While the story sounded quite interesting, it was this last aspect that interested me most about the gameplay as the idea of the risk/reward ratio of becoming purposely infected with a zombie virus in order to slip through their ranks was something that hasn't been done all that often. Having the little girl act as a mobile decontamination point seemed like it could open up some truly interesting gameplay opportunities. Unfortunately we wont know about that until another game tries to do the same things as Lexis Numérique, the developers of Amy, only ever force this gameplay on the player rather than allowing the player to make it their own choice. One entire level is built around that concept and you're forced to play that way as the game ends if you're seen and recognised as human. While the opening sequence to maybe one other level is best played that way due to lack of weapons to defend yourself with, there aren't any real points in the game where you feel that you may be able to play it as you want to, making judgement calls about what may be best. Each level expects you to play a certain way and there are a lot of game overs coming your way should you decide to play it any differently.

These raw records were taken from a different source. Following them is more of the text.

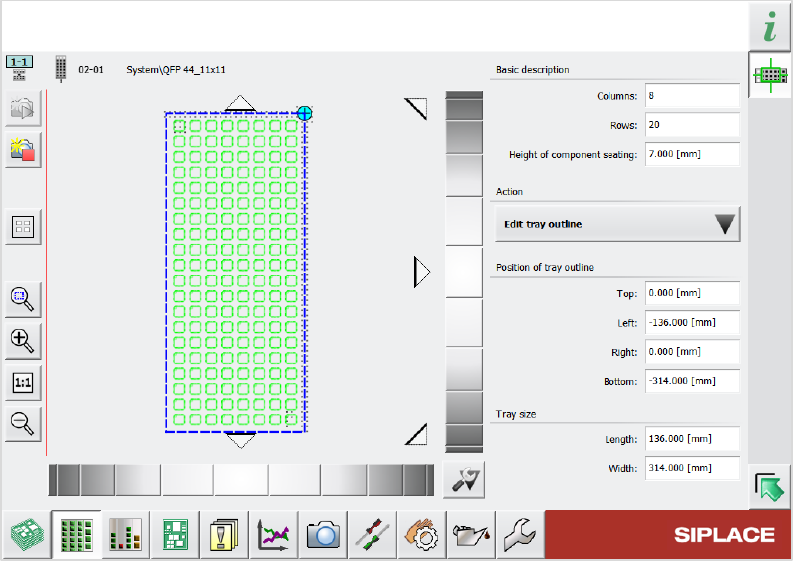Open the line chart statistics icon
Screen dimensions: 793x561
pos(274,535)
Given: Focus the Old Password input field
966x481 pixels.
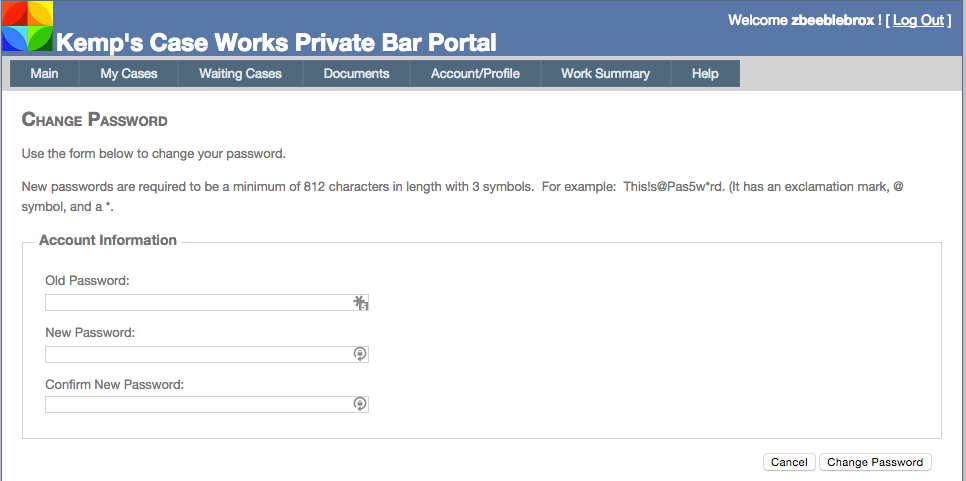Looking at the screenshot, I should coord(198,303).
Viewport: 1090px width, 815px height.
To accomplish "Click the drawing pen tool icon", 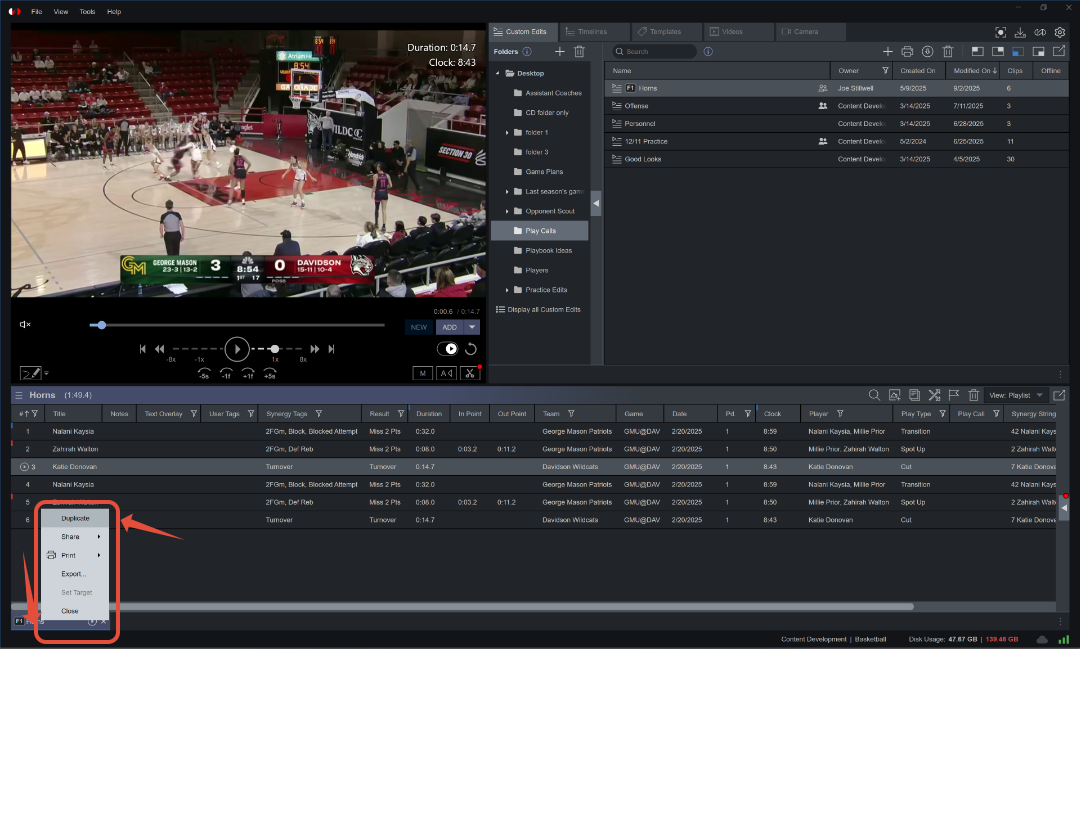I will [31, 373].
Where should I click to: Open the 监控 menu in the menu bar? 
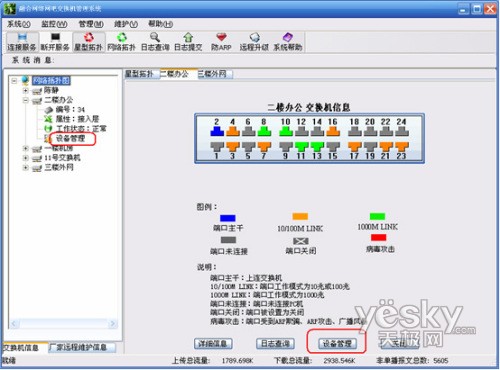point(54,24)

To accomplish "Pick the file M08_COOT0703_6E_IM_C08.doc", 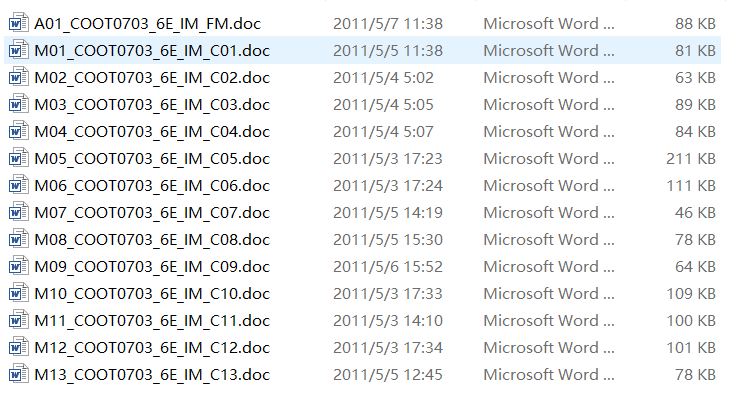I will tap(152, 240).
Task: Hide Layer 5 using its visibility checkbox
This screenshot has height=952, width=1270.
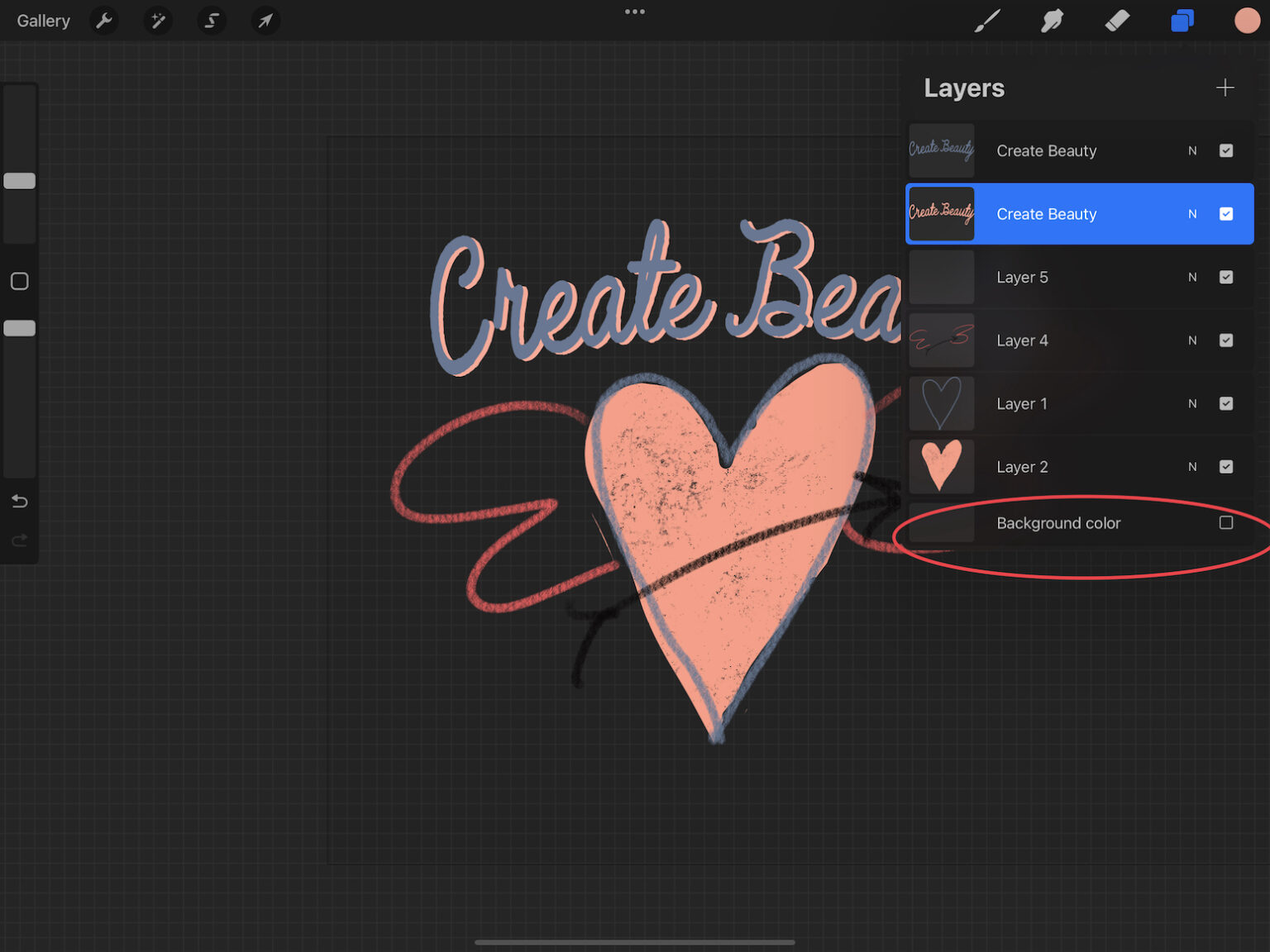Action: tap(1226, 277)
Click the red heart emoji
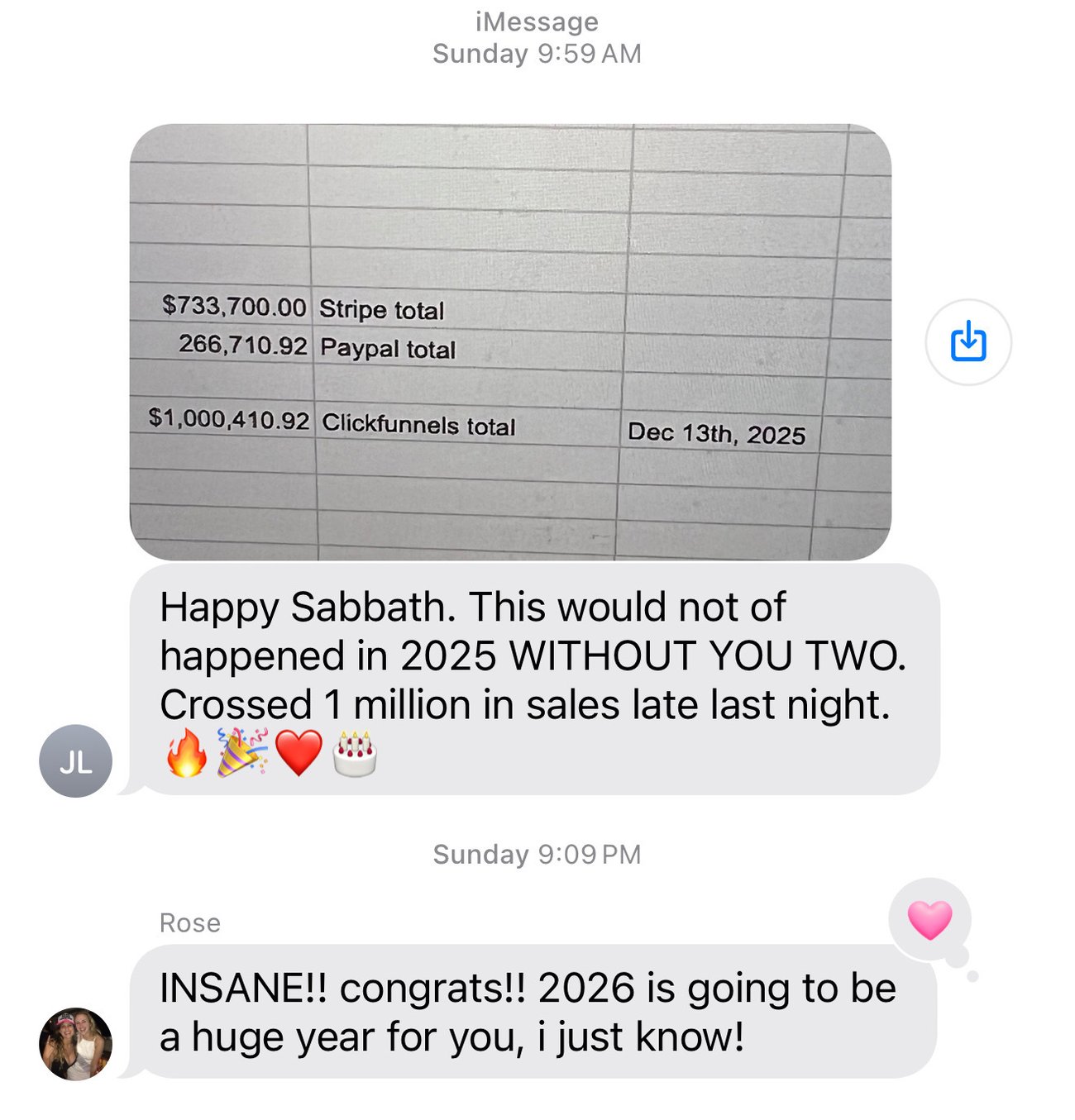The image size is (1075, 1120). 299,753
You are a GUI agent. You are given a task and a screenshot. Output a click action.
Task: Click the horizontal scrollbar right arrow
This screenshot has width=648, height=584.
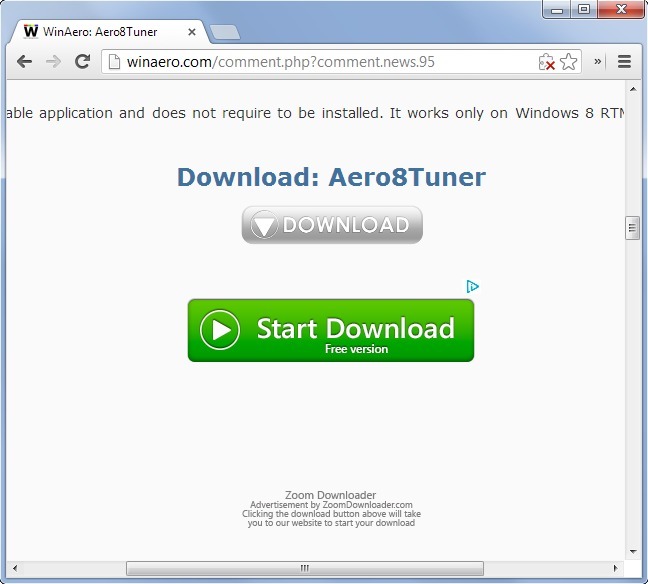point(615,568)
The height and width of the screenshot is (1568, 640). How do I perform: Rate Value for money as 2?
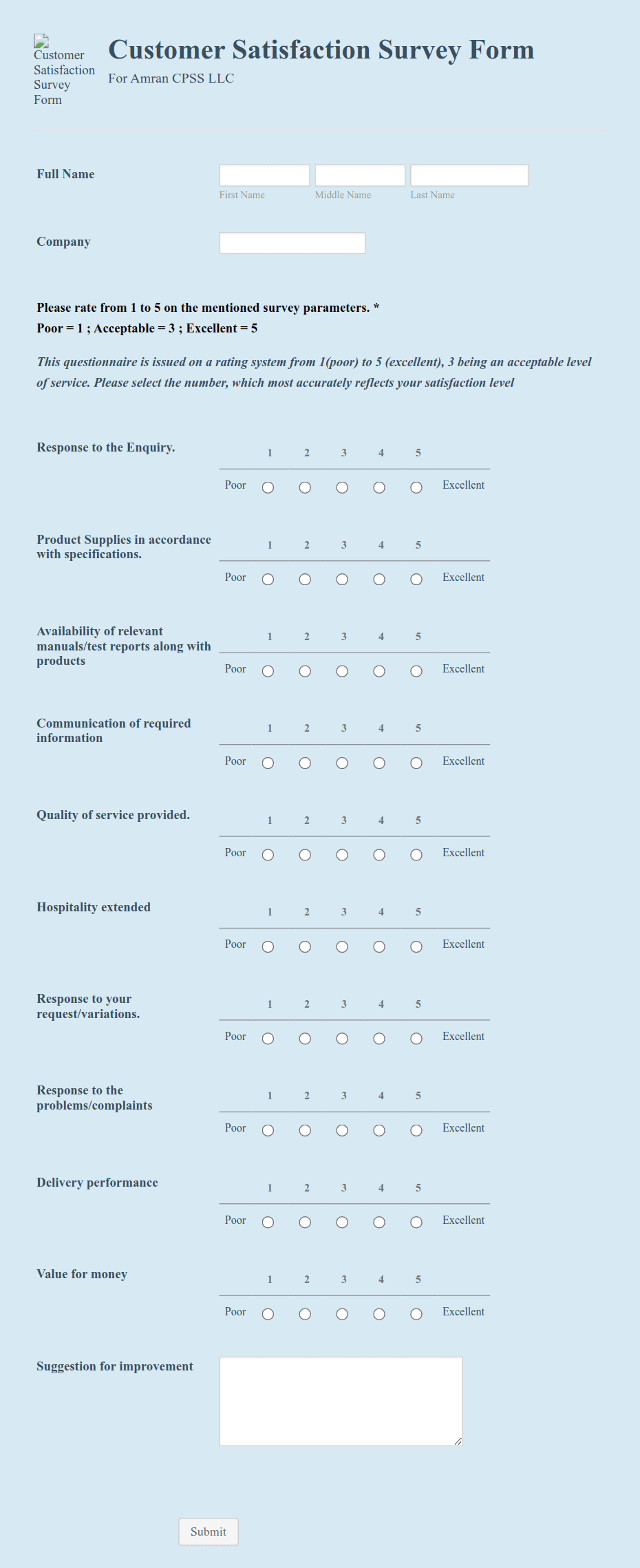[305, 1314]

True, the game does occasionally split Lana and Amy up, forcing the player to race against time to get back to Amy as they become more and more infected. The ways this is done are seemingly out of the Penguin Big Book Of Videogame Clichés though. Facilities around the world are built with elevators that have buttons to operate them on the other side of a room, usually up on their own platform. Combined with the fact that Amy can't climb ladders (Lana can but only very very very slowly) and you can almost see the increasing desperation of the developers to create something playable. "We've got some interesting features to this otherwise generic zombie game", they must have thought, "How can we show them off so the player doesn't miss them and hack and slash his way through the game?" Almost every situation in which Lana has to leave Amy behind is painfully contrived and one level even starts with Amy running away for absolutely no explained reason. Had the game had more open arenas (with plenty of enemies but also plenty of hiding spots) that allowed for more judgement calls to be made on whether to fight or hide, these contrivances wouldn't have been needed, and the game would have been much better off. Players would have found a natural rhythm between hiding, fighting, splitting up and allowing the infection to take them for a while, sticking together for protection from the virus and making progress through the story, and I truly believe that the basic relationship mechanics in this game could have allowed for the game to be a masterpiece with only the barest of effort put into truly non-linear level design. Alas, this was not to be.


Some genuinely creepy enemy design combines with Amy's obvious vulnerability to promise so much.
Sadly, more than this game is able to deliver.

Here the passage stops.